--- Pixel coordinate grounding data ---
----

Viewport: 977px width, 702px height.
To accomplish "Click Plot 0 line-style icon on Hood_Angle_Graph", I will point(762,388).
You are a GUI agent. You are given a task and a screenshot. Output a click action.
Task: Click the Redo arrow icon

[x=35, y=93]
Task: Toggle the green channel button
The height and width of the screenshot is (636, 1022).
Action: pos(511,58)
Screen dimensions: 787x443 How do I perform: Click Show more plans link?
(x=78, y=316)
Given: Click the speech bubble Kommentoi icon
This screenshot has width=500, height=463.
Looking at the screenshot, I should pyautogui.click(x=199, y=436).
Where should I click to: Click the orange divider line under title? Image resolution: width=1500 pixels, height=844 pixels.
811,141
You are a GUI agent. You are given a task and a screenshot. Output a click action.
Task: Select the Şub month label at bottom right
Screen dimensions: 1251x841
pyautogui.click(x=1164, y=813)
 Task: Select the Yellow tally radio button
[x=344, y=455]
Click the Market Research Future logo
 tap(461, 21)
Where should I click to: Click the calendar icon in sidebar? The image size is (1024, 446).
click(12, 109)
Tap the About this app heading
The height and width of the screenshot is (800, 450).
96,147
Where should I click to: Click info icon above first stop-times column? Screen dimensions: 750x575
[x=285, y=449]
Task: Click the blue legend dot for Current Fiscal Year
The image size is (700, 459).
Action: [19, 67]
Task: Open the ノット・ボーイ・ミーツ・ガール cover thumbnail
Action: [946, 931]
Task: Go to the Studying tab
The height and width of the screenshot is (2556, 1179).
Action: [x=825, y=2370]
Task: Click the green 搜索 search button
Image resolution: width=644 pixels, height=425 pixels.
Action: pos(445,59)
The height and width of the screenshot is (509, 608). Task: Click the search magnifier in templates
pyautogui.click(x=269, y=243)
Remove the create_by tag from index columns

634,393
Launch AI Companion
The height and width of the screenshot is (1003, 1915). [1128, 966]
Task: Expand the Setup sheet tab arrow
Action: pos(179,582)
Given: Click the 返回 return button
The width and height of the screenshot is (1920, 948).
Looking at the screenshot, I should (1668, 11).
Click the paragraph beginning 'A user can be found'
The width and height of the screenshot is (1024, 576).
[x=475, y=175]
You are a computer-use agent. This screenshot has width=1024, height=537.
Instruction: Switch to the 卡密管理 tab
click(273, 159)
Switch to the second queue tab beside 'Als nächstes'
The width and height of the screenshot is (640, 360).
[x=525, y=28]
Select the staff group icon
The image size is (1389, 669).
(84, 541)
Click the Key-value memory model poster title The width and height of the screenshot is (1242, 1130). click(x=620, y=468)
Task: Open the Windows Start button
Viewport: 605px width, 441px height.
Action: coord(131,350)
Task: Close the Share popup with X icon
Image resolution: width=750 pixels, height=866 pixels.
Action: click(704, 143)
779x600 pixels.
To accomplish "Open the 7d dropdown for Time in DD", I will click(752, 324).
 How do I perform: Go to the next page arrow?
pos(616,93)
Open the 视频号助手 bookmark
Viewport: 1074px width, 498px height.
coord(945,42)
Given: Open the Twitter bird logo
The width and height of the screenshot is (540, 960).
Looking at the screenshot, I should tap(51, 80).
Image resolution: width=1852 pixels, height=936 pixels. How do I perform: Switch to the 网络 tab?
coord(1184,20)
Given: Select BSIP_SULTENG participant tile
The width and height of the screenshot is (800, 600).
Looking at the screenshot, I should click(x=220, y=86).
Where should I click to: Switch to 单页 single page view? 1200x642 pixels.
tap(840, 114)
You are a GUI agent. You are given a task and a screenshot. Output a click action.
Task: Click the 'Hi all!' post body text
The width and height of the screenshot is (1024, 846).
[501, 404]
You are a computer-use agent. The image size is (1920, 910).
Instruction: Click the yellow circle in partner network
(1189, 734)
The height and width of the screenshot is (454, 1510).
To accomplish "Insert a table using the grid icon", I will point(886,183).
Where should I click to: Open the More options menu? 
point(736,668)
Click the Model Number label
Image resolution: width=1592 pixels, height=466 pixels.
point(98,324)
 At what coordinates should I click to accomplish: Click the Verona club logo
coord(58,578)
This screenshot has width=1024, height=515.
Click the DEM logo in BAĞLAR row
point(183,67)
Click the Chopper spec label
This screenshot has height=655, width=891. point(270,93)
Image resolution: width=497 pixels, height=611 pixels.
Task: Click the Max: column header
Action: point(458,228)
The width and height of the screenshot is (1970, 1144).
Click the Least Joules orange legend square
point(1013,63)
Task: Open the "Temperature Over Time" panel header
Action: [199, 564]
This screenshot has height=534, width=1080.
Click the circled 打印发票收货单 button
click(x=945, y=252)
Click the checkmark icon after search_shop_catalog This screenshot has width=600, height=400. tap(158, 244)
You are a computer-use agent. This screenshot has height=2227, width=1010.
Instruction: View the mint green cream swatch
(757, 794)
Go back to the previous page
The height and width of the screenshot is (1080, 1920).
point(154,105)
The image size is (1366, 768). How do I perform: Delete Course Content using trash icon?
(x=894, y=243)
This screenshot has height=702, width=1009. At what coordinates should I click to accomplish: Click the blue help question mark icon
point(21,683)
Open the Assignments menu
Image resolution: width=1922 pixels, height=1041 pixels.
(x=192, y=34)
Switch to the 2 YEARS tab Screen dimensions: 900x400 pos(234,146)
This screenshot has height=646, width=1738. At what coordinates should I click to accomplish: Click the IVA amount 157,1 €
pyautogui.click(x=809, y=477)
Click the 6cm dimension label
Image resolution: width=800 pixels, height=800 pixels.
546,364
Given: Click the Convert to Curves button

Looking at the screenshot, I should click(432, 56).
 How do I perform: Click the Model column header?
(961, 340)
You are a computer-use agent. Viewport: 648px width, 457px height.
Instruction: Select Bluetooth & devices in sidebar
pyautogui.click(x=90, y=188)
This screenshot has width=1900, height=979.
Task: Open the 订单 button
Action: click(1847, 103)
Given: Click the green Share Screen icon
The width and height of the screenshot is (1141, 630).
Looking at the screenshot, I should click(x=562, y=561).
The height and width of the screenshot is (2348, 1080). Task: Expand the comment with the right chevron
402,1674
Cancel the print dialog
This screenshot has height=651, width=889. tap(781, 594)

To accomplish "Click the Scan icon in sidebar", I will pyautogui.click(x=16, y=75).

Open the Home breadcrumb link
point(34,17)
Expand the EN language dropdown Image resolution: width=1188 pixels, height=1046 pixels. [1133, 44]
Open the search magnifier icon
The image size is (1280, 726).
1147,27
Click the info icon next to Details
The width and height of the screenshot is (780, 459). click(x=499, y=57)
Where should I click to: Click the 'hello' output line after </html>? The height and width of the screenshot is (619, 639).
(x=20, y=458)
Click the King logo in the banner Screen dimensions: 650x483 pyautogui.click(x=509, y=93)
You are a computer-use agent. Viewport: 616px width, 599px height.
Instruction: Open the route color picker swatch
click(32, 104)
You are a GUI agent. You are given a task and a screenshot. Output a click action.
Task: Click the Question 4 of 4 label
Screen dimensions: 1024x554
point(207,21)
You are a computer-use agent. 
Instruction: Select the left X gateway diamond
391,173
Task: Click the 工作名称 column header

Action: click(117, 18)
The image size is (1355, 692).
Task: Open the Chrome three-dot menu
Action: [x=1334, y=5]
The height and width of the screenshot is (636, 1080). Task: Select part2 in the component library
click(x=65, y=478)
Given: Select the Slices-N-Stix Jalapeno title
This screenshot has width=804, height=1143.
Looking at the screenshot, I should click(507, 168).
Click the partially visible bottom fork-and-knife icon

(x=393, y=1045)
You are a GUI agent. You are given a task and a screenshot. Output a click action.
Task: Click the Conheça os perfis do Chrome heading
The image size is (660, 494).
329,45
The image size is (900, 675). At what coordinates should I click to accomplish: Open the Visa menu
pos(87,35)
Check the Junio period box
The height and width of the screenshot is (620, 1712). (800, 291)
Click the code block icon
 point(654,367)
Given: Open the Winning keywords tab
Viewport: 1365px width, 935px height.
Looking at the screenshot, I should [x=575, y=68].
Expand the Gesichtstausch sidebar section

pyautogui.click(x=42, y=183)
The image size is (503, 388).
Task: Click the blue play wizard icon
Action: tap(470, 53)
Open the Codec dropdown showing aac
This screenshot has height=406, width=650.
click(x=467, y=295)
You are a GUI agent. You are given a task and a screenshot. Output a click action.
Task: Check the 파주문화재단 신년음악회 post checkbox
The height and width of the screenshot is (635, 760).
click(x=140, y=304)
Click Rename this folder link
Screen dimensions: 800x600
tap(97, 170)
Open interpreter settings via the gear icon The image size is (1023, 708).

----

--- WHAT YOU ARE ASKED TO DO ---
Where a line in the records above includes the string "computer", show it.

--- OUTPUT BELOW ---
You are a computer-use agent. This screenshot has width=1024, height=537.
You are a computer-use agent. The image size is (1920, 910).
You are a computer-use agent. This screenshot has height=2227, width=1010.
You are a computer-use agent. Viewport: 648px width, 457px height.
You are a computer-use agent. Viewport: 616px width, 599px height.
You are a computer-use agent. 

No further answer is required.